• Given problem: Please write out, character for character, the lines of the listing below that begin at the line containing "Screen dimensions: 1075x710" and stop after the line containing "[x=38, y=88]".

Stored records

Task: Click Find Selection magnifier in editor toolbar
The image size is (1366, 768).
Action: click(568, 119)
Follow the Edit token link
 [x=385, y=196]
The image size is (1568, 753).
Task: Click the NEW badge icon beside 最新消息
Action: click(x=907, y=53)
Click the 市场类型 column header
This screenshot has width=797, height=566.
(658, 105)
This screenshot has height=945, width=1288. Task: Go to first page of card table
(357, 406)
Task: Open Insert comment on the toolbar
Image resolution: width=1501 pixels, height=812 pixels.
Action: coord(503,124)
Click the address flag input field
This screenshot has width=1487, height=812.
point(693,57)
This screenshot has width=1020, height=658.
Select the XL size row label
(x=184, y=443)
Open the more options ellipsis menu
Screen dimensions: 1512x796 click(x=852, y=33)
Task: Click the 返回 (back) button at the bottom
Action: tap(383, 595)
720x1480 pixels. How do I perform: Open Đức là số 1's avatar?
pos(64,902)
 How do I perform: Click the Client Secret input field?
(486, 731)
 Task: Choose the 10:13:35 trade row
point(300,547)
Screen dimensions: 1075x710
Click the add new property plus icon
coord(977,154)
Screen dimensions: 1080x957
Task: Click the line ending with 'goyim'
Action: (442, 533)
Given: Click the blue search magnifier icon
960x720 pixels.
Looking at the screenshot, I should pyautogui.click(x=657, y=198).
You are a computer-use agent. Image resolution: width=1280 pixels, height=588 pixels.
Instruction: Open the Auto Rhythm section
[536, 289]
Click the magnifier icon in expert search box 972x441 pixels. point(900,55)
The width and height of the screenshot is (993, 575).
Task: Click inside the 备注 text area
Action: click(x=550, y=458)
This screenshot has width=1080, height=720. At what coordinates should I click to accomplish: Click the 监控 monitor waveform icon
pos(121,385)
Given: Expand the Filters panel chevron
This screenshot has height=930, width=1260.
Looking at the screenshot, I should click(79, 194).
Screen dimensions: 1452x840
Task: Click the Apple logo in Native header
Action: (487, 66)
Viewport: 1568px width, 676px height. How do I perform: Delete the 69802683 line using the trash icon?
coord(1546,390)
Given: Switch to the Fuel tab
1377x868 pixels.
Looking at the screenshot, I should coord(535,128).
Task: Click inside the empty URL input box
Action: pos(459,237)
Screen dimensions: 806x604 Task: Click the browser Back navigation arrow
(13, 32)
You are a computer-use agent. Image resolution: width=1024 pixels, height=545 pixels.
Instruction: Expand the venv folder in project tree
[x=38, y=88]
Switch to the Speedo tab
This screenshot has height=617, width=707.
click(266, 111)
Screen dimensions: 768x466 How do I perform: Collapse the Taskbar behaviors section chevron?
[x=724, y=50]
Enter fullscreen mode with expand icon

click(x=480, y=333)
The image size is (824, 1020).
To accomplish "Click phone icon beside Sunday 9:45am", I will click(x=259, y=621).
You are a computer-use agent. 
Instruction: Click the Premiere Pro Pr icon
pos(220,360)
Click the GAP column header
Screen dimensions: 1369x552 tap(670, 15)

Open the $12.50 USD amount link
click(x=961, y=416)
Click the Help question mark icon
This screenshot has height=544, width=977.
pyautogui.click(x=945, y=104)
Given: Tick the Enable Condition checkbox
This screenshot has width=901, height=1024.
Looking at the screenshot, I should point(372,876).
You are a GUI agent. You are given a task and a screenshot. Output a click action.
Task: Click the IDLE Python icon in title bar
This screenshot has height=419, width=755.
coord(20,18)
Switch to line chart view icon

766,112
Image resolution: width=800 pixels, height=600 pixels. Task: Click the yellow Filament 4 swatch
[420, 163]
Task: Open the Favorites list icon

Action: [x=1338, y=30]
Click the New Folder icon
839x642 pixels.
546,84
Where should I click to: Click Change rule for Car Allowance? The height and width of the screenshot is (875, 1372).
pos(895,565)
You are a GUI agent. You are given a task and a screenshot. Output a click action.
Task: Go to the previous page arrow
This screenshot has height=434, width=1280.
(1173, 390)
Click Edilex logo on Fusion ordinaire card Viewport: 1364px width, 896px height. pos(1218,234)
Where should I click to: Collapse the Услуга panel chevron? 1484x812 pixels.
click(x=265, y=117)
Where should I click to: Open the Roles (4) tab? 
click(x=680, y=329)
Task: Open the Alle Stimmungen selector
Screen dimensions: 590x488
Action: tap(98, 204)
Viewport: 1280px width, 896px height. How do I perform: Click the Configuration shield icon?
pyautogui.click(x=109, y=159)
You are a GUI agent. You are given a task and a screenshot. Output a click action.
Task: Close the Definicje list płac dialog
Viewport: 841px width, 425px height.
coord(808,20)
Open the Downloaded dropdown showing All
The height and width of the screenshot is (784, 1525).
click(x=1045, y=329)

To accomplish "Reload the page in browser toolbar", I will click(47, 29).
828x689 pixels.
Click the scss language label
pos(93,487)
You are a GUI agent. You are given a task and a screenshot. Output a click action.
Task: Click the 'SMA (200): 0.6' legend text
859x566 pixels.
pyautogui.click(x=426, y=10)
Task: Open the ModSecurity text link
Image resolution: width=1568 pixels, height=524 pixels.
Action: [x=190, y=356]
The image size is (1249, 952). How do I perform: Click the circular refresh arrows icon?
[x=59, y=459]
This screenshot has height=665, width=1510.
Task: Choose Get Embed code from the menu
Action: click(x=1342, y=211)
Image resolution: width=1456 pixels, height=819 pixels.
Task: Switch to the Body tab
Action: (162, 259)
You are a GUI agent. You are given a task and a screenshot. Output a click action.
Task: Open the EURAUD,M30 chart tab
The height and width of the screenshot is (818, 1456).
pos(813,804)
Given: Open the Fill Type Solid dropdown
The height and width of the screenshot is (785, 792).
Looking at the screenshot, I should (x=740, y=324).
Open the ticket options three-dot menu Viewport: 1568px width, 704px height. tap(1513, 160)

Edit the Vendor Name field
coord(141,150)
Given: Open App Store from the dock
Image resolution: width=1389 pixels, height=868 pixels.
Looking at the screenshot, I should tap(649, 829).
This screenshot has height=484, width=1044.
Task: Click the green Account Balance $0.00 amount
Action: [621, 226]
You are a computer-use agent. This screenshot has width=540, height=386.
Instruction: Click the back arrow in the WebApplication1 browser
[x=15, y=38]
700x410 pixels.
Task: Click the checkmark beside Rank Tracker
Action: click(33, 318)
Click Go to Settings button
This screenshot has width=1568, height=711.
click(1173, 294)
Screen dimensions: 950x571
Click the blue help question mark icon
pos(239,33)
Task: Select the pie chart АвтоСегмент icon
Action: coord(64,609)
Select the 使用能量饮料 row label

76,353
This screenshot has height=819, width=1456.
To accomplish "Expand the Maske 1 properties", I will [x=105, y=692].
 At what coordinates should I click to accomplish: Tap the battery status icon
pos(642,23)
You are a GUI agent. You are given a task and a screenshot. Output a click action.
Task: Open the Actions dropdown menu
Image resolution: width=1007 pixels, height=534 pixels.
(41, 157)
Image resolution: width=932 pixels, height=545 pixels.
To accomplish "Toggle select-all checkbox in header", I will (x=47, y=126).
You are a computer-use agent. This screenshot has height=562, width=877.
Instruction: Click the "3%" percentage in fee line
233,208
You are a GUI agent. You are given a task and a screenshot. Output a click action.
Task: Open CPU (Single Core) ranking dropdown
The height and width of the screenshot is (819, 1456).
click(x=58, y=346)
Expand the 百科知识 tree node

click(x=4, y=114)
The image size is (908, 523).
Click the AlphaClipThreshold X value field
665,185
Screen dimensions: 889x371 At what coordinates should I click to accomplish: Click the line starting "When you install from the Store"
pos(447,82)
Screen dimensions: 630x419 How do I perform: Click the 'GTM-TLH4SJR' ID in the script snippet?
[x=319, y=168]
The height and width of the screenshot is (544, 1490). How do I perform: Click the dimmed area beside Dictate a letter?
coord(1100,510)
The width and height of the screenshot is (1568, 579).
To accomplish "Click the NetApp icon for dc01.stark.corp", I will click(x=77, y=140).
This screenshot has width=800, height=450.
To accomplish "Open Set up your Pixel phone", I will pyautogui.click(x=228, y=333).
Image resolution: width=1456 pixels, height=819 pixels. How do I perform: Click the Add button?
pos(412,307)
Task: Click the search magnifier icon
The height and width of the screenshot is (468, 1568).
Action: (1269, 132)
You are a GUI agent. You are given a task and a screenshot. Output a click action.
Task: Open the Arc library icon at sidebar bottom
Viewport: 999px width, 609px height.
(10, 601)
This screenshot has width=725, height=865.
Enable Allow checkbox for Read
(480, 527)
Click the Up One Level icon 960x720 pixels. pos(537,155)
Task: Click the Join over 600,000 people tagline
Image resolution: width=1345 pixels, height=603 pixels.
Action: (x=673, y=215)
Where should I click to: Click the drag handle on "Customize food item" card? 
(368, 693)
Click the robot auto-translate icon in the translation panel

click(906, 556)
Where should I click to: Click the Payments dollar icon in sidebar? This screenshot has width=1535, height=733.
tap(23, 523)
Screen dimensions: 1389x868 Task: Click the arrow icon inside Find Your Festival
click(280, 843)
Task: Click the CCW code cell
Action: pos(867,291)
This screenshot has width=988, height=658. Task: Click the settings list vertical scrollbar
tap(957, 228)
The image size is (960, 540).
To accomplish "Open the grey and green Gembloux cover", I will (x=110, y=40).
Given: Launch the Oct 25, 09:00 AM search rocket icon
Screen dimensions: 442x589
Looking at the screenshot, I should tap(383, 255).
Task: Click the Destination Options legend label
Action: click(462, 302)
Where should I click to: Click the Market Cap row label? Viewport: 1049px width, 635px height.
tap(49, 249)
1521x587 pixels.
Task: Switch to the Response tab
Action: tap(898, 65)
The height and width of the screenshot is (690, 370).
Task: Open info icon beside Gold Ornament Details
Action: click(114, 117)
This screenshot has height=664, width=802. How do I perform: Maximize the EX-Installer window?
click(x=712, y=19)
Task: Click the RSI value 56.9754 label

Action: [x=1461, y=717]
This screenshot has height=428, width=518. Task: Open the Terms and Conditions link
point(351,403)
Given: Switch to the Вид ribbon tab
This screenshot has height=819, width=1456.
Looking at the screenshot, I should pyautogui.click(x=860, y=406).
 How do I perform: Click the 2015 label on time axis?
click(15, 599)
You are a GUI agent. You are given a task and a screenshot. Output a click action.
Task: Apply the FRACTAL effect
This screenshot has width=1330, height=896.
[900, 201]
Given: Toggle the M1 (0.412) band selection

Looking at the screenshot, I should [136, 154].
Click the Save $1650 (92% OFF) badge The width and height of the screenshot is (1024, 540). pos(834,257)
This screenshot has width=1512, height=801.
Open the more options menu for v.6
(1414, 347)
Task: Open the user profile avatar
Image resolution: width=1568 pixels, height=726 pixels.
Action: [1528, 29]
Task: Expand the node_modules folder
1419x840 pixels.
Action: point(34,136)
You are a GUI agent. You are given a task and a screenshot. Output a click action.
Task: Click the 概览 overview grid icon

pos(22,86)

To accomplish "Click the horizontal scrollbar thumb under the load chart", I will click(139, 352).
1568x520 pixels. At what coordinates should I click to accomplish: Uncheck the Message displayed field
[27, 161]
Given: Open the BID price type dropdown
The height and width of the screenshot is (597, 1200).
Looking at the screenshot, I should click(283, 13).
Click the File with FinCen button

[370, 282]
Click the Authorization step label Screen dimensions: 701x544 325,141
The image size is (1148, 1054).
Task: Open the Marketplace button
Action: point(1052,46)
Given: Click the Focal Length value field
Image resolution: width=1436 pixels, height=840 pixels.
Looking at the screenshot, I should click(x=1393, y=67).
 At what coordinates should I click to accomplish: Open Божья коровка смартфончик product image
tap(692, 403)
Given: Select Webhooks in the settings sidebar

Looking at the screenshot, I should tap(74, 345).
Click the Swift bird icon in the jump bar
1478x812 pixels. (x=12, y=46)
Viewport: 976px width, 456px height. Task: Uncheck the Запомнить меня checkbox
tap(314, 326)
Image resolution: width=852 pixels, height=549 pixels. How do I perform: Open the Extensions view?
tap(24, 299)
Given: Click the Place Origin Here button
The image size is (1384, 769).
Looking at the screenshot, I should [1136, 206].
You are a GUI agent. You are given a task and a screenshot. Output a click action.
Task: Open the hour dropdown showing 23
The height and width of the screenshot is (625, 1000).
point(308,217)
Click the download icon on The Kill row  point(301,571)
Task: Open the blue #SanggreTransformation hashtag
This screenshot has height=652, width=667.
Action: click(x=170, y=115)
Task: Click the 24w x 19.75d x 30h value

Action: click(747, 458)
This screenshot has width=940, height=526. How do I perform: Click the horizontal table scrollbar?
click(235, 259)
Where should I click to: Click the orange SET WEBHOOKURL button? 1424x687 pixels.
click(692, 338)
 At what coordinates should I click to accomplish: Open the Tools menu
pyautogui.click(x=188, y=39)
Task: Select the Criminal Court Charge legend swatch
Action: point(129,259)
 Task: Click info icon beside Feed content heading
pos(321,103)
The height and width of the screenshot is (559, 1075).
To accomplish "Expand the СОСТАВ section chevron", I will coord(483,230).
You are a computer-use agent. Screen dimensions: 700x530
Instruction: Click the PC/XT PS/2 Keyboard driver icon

• Right answer:
Screen dimensions: 1075x710
Click the add new property plus icon
coord(977,154)
Screen dimensions: 1080x957
Task: Click the line ending with 'goyim'
Action: (442, 533)
Given: Click the blue search magnifier icon
960x720 pixels.
Looking at the screenshot, I should pyautogui.click(x=657, y=198).
You are a computer-use agent. Image resolution: width=1280 pixels, height=588 pixels.
Instruction: Open the Auto Rhythm section
[536, 289]
Click the magnifier icon in expert search box 972x441 pixels. point(900,55)
The width and height of the screenshot is (993, 575).
Task: Click inside the 备注 text area
Action: click(x=550, y=458)
This screenshot has width=1080, height=720. At what coordinates should I click to accomplish: Click the 监控 monitor waveform icon
pos(121,385)
Given: Expand the Filters panel chevron
This screenshot has height=930, width=1260.
Looking at the screenshot, I should click(79, 194).
Screen dimensions: 1452x840
Task: Click the Apple logo in Native header
Action: (487, 66)
Viewport: 1568px width, 676px height. How do I perform: Delete the 69802683 line using the trash icon?
coord(1546,390)
Given: Switch to the Fuel tab
1377x868 pixels.
Looking at the screenshot, I should coord(535,128).
Task: Click inside the empty URL input box
Action: pos(459,237)
Screen dimensions: 806x604 Task: Click the browser Back navigation arrow
(13, 32)
You are a computer-use agent. Image resolution: width=1024 pixels, height=545 pixels.
Instruction: Expand the venv folder in project tree
[x=38, y=88]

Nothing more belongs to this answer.